More than three months after ObamaCare's launch, the Centers for Medicare and Medicaid Services (CMS) is developing a system to track enrollees who have made premium payments.
The CMS would be able to track premium payments through the “834 form” generated on the back end of the system and transmitted from HealthCare.gov to the insurers when someone selects a plan online.
A CMS official told The Hill some issuers were already providing these “effectuated 834 transaction forms,” which will eventually be “the mechanism for making payment and reporting enrollment data as part of our automated system.”
“We anticipate this reporting of effectuated 834 transaction forms to increase over time as CMS’s automated functionality comes online,” the official said.
The official told The Hill that the agency already receives data from issuers informing them of those enrollees that qualified for federal aid under their health plan but have yet to make their first payment.
In its “tech surge” effort, the Obama administration focused on fixing the consumer-facing side of HealthCare.gov and stemming the tide of criticism that engulfed the White House after its botched rollout last fall.
In November, CMS Deputy Chief Information Officer Henry Chao told lawmakers that 30 percent of HealthCare.gov was still under construction, but the specifics remained murky.
The premium payments processing system appears to be a continuation of that back-end buildout.
“Our efforts last fall were laser focused on improving the overall online consumer experience,” CMS spokeswoman Julie Bataille wrote in a blog post last month. “As we enter the next phase of our work, our tech team remains vigilant in our focus — continuing to make improvements that will enhance the consumer experience — but now prioritizing functionality for HealthCare.gov that was less immediately needed for consumers to apply and enroll in coverage in the early days of open enrollment.”
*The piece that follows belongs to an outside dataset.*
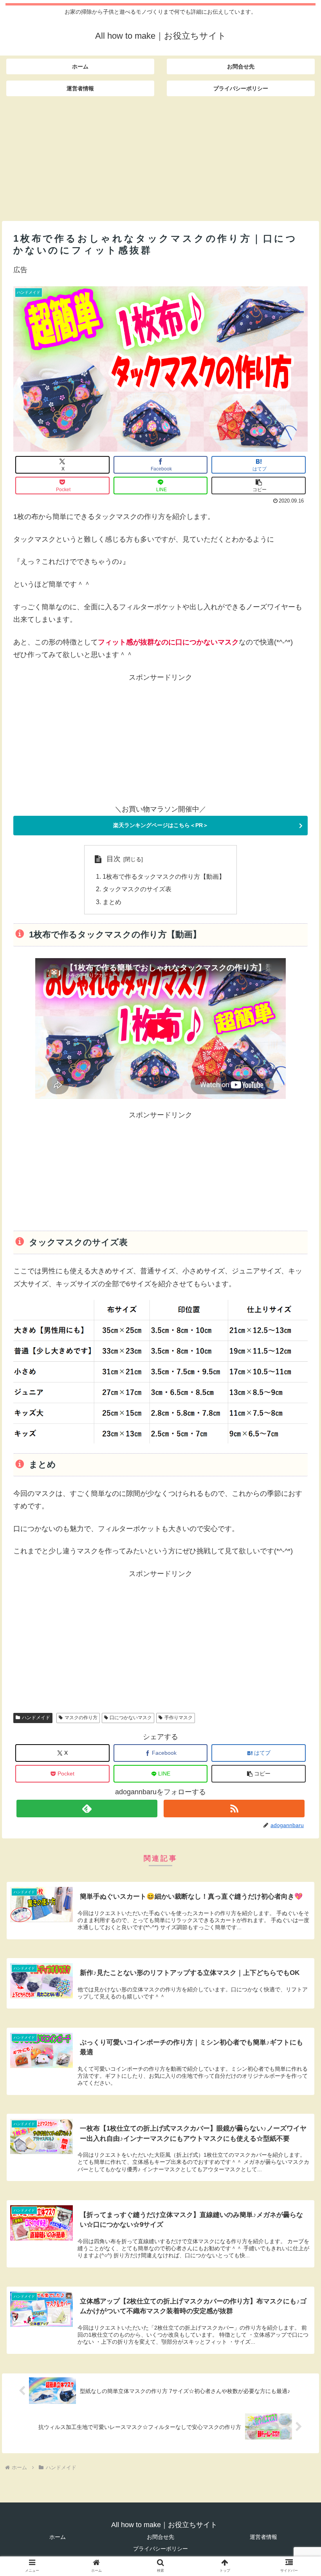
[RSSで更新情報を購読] (234, 1808)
On Wednesday, the Health and Human Services (HHS) Department announced that 3.3 million people have enrolled in ObamaCare.
However, the administration has been criticized because those enrollment figures include people who have selected a plan, but have not necessarily completed the process by making their first premium payment.
According to a CNN survey released last month, 20 percent of enrollees had yet to pay their first month’s premium.
HHS has said it does not have that data because consumers pay the insurers directly. The new system should provide the government the communication line it needs to report those figures.
Critics warn that the enrollment figures, which were already lower than expected because of website problems, could still be inflated, as consumers, particularly the young, select a plan but fail to pay for it.
“The biggest risk now is people thinking that, by picking a plan, that they’re insured, when, in fact, final step is paying the premium,” Larry Levitt, a senior vice president with the Kaiser Family Foundation, told The Hill last month. “I haven’t seen good numbers on how many people are paying premiums, so that to me is the uncertainty.”